Stored dataset items ::
Content starts
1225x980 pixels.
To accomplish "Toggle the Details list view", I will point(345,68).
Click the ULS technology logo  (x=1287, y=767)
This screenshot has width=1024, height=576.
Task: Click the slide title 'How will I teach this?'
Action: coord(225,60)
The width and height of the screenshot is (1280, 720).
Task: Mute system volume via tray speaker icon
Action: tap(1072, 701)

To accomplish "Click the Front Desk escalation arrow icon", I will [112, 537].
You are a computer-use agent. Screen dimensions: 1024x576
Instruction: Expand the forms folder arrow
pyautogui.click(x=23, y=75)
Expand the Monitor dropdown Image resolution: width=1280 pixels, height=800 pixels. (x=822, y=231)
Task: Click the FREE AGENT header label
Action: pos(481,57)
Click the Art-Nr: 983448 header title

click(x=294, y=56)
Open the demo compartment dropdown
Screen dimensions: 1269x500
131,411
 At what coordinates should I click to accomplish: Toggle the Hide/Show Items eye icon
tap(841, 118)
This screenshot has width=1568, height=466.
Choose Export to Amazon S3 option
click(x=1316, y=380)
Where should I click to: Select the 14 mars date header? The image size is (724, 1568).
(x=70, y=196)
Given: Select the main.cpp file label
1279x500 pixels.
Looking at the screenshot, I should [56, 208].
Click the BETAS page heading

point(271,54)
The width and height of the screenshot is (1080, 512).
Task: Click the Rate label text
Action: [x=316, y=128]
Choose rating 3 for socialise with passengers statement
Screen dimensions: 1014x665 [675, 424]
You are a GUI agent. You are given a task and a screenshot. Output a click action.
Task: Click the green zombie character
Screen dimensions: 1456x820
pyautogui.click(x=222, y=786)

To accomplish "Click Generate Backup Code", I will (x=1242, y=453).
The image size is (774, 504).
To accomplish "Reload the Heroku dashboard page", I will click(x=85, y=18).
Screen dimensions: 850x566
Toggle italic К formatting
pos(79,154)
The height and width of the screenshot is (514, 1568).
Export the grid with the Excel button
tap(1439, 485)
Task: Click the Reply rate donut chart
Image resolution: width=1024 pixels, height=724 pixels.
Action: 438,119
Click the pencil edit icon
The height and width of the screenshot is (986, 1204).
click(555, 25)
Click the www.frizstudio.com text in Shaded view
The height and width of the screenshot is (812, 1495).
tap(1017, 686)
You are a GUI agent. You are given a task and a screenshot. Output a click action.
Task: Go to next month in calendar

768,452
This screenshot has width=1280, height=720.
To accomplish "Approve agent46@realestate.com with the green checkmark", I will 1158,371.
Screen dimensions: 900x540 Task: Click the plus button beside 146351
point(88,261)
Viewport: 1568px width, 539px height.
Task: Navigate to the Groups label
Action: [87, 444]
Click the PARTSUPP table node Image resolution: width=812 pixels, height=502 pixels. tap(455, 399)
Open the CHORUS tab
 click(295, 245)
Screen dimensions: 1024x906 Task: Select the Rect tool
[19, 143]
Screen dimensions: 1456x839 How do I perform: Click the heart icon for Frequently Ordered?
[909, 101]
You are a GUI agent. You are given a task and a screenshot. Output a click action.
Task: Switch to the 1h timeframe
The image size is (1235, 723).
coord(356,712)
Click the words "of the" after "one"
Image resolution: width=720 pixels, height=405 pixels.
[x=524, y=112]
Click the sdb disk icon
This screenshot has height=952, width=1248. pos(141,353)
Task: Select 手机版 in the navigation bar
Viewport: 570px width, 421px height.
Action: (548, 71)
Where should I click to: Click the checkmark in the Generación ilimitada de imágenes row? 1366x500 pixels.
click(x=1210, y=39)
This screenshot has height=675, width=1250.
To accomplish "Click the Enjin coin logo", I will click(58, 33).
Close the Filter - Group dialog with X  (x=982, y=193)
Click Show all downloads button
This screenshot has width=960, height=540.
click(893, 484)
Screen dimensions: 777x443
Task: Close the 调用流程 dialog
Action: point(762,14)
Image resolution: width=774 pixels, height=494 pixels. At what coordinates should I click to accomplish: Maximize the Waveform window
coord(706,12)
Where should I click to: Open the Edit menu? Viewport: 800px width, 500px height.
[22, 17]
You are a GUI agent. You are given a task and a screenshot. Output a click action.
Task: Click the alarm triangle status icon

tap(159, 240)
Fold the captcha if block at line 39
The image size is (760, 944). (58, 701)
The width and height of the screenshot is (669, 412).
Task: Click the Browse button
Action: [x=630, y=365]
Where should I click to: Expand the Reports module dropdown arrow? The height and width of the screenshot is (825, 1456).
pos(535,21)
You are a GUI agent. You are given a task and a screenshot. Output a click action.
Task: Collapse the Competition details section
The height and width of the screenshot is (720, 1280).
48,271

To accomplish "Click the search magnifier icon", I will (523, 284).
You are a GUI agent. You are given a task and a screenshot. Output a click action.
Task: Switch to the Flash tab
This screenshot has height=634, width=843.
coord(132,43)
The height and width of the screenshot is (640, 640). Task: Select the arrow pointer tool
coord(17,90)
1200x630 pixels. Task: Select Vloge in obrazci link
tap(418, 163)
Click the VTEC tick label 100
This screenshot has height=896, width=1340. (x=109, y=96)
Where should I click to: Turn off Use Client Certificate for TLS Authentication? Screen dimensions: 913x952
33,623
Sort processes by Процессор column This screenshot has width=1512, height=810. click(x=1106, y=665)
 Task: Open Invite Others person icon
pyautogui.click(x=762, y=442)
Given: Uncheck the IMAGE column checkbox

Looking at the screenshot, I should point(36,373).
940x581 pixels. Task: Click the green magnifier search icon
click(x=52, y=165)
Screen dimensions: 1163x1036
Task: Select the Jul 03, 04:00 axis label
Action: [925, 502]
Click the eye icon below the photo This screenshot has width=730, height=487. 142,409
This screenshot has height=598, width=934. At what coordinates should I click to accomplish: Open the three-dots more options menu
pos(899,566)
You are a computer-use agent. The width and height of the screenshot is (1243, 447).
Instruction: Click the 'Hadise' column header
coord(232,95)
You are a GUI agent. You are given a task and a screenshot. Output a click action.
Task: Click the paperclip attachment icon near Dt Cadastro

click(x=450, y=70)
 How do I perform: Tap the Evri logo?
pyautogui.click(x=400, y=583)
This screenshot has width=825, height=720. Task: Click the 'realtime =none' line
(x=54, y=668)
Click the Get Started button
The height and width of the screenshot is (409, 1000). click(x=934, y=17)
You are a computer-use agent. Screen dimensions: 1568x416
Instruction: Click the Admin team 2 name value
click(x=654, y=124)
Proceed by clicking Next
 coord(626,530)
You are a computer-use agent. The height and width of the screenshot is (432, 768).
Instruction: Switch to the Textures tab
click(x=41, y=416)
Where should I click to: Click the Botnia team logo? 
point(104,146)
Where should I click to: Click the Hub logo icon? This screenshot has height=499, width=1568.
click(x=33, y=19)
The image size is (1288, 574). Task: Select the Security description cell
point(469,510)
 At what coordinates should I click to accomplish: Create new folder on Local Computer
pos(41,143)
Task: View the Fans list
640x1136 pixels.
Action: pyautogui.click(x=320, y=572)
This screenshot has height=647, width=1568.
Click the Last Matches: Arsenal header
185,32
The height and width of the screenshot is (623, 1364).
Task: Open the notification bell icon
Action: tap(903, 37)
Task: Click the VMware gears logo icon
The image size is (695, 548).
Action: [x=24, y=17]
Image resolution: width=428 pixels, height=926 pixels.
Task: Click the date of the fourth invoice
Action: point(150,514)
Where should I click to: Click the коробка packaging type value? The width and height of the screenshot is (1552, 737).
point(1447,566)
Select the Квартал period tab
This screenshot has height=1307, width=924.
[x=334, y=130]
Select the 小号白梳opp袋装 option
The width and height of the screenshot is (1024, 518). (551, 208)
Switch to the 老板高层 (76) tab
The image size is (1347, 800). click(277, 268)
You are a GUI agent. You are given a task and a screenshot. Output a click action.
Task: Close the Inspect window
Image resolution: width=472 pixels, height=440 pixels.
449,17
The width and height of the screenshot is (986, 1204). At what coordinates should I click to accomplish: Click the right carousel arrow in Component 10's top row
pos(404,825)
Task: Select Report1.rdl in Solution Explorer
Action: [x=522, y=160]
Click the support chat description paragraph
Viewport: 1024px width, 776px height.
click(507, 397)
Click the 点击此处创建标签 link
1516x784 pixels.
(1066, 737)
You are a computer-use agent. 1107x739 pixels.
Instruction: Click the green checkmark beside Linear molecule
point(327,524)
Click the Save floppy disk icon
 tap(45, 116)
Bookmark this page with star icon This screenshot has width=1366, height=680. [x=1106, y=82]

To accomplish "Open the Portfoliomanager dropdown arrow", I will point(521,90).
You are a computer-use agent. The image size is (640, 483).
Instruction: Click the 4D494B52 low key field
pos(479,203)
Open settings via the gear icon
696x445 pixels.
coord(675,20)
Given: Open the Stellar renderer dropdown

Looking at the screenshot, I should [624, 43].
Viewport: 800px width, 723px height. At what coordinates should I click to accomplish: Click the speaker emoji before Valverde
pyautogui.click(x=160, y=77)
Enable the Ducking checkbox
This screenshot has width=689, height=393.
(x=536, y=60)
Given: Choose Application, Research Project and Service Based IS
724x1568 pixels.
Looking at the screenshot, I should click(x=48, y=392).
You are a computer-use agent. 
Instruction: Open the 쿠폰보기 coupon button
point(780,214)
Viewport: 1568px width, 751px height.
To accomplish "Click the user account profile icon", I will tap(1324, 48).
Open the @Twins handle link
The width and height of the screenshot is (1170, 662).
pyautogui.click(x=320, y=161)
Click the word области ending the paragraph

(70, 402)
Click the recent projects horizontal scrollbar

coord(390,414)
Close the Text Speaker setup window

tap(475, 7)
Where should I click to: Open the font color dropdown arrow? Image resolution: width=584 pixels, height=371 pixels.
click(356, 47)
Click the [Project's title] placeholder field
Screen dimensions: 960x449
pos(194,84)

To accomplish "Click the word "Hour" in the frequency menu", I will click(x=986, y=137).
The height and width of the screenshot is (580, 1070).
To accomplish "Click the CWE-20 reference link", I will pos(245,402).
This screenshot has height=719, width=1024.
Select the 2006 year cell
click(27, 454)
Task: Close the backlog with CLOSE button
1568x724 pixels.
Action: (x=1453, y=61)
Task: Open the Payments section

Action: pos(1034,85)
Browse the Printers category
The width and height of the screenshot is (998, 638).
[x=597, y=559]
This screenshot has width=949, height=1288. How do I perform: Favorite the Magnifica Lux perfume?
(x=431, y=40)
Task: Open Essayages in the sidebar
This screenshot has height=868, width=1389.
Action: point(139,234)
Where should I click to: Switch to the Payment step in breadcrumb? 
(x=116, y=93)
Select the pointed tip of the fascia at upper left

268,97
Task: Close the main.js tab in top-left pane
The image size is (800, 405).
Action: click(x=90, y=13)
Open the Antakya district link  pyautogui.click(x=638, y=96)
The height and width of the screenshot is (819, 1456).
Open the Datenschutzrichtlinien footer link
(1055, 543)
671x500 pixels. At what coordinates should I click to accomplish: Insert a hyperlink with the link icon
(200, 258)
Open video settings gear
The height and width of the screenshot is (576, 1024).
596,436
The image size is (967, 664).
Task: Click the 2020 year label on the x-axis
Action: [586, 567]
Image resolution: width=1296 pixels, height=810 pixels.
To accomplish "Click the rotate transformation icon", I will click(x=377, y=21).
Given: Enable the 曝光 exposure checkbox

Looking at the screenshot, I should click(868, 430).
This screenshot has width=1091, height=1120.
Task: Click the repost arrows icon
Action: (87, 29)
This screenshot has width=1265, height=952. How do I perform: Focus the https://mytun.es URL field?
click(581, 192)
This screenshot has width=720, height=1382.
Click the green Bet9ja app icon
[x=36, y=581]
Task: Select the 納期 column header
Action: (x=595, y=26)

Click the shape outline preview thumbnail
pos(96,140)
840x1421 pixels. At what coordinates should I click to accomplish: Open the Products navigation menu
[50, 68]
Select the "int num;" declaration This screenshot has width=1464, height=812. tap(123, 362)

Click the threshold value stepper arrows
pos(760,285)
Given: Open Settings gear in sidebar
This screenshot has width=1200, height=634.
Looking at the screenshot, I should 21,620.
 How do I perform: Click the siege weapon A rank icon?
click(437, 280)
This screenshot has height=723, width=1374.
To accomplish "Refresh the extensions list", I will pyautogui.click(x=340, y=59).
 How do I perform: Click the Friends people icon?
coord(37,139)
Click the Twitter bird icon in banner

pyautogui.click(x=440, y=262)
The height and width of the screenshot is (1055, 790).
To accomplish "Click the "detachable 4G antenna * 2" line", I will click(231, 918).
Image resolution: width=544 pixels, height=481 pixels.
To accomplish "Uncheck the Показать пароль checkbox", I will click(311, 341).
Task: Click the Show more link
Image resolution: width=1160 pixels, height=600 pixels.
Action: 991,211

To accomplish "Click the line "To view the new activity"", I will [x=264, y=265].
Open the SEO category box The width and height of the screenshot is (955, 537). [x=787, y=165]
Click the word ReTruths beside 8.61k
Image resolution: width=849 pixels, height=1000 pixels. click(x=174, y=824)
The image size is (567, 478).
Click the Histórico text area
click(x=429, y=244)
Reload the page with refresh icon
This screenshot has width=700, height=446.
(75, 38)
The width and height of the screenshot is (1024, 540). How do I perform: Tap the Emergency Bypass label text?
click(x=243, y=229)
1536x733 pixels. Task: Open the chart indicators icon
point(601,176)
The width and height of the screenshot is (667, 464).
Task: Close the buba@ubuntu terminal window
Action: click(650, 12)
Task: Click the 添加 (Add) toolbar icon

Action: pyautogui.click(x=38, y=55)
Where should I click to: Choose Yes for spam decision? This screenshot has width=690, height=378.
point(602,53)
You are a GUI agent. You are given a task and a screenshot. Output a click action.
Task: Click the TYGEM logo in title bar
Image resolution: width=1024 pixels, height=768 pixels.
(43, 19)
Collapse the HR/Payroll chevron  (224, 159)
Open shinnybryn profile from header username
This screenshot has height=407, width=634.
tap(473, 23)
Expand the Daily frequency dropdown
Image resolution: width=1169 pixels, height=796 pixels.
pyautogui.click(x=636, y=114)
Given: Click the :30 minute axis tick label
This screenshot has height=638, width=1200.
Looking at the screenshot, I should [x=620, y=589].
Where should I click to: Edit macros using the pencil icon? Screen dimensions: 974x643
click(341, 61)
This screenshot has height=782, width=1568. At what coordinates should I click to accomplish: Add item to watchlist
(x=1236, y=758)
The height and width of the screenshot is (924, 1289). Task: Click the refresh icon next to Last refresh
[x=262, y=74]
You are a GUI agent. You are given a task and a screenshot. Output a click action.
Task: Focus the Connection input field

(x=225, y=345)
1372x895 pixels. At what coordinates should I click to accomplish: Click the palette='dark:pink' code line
Content ends
TASK BRIEF :: Your answer should consist solely of the lines above from the line with "Choose Export to Amazon S3 option" to the line with "Task: Click the green zombie character", both included, reproduced exactly.

REPLY ::
Choose Export to Amazon S3 option
click(x=1316, y=380)
Where should I click to: Select the 14 mars date header? The image size is (724, 1568).
(x=70, y=196)
Given: Select the main.cpp file label
1279x500 pixels.
Looking at the screenshot, I should [56, 208].
Click the BETAS page heading

point(271,54)
The width and height of the screenshot is (1080, 512).
Task: Click the Rate label text
Action: [x=316, y=128]
Choose rating 3 for socialise with passengers statement
Screen dimensions: 1014x665 [675, 424]
You are a GUI agent. You are given a task and a screenshot. Output a click action.
Task: Click the green zombie character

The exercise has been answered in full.